FBI officials have made contact with three Oklahoma college students linked to racist messages that were sent to black freshmen at the University of Pennsylvania last week, Penn's safety chief said Tuesday.

Whether the students will be charged depends on whether the investigation finds they intended to inflict fear on the Penn students who were joined to a cellphone text-messaging app group named "N- Lynching," said Maureen Rush, Penn's vice president for public safety.

"They would have to discern that there was intentionality on the part of one or all of the three males," she said.

One of the students attended the University of Oklahoma, which suspended him shortly after the incident became public and on Tuesday announced he was no longer enrolled.

Rush declined to say where the other two students - who are not connected to the University of Oklahoma - are enrolled, noting that the investigation is continuing.

Late Tuesday, however, Tulsa Community College issued a statement acknowledging that one of the students was its.

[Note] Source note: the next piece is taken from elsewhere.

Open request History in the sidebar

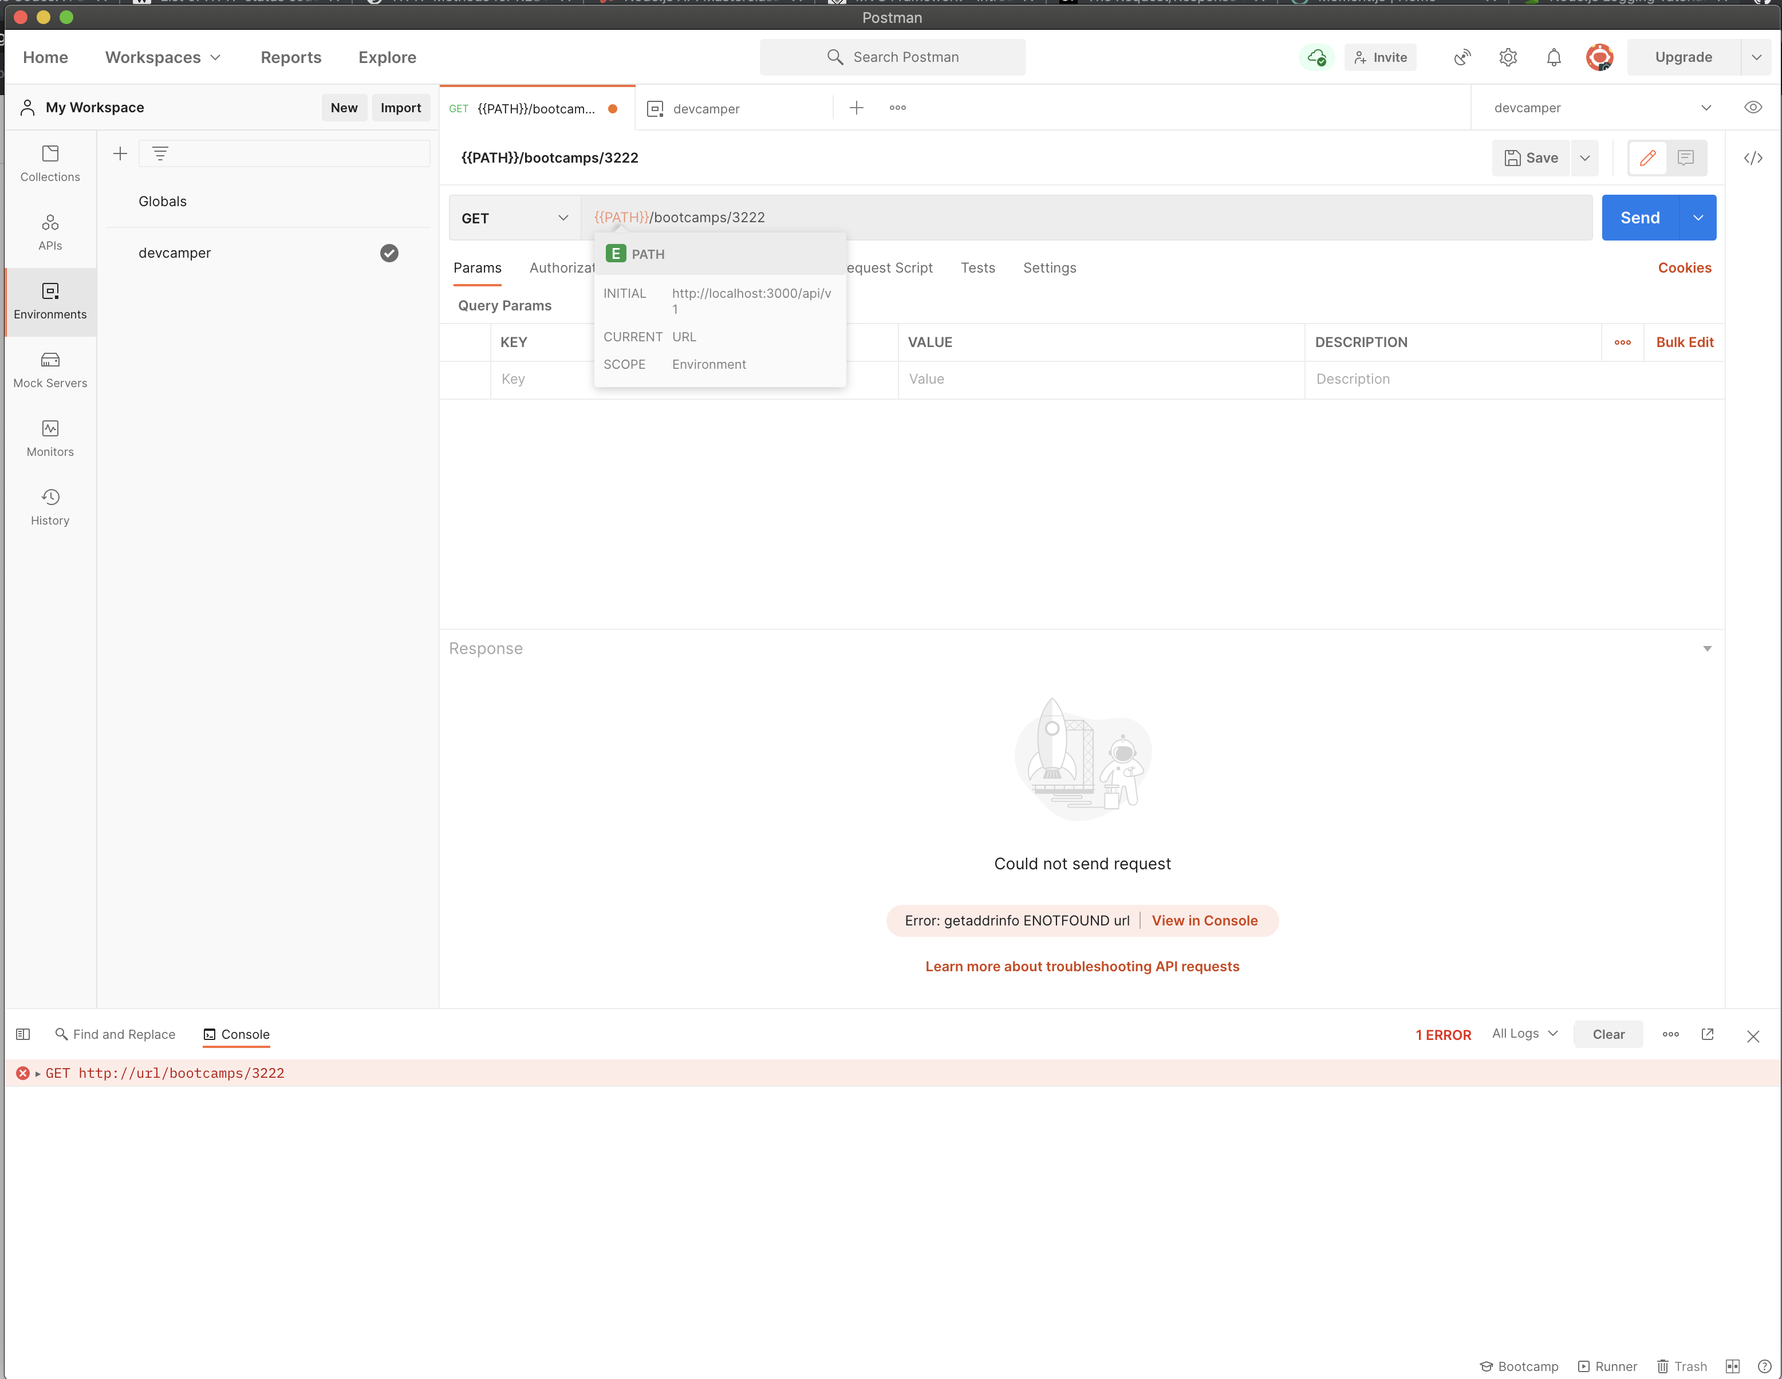(49, 506)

It did not name the student, but said that person has been placed on "interim academic suspension" while the matter is investigated.

Six black freshmen at Penn, four female and two male, received the original racist messages and then began sharing them with friends, horrified by what they saw, Rush said.

The messages, violent and racist, came from people calling themselves "Daddy Trump" and another who wrote "Heil Trump" in the app GroupMe, popular with college students and others. The Penn students, Rush said, were joined on to the group without their knowledge or permission.

A calendar function in the GroupMe app scheduled several "N- Lynchings," including a "daily lynching" for last Friday. One posting displayed an old image of a lynching with the note "I love America."

The racist messages roiled the Ivy League campus last week, just days after Donald Trump was elected president.

The University of Oklahoma became aware of its student's potential involvement before the FBI began investigating, Rush said. The university suspended the student, and on Tuesday, president David L. Boren made the announcement that he was no longer enrolled. The university declined to release the identity of the student.

"As our university has clearly demonstrated in the past, we have zero tolerance at this university for those who would engage in racism," Boren said in a statement.

Rush said Penn has confirmed that there was no breach of Penn's computer system to gain access to the students.

But in a statement Tuesday night, the school explained how students in Oklahoma were able to target the Penn community.

The school said one of the men being investigated in Oklahoma had been offered admission to Penn, and when he accepted, he was invited to join Penn's private Facebook group for the Class of 2020. The student ultimately decided not to attend Penn, but by then he had contact information for some of Penn's black freshmen.

None of the men has reached out to Penn students or anyone else to express remorse, Rush said.

"This has been extremely impactful on the entire community, particularly people of color," Rush said, "not just because of this incident but because of the kind of climate in the country right now."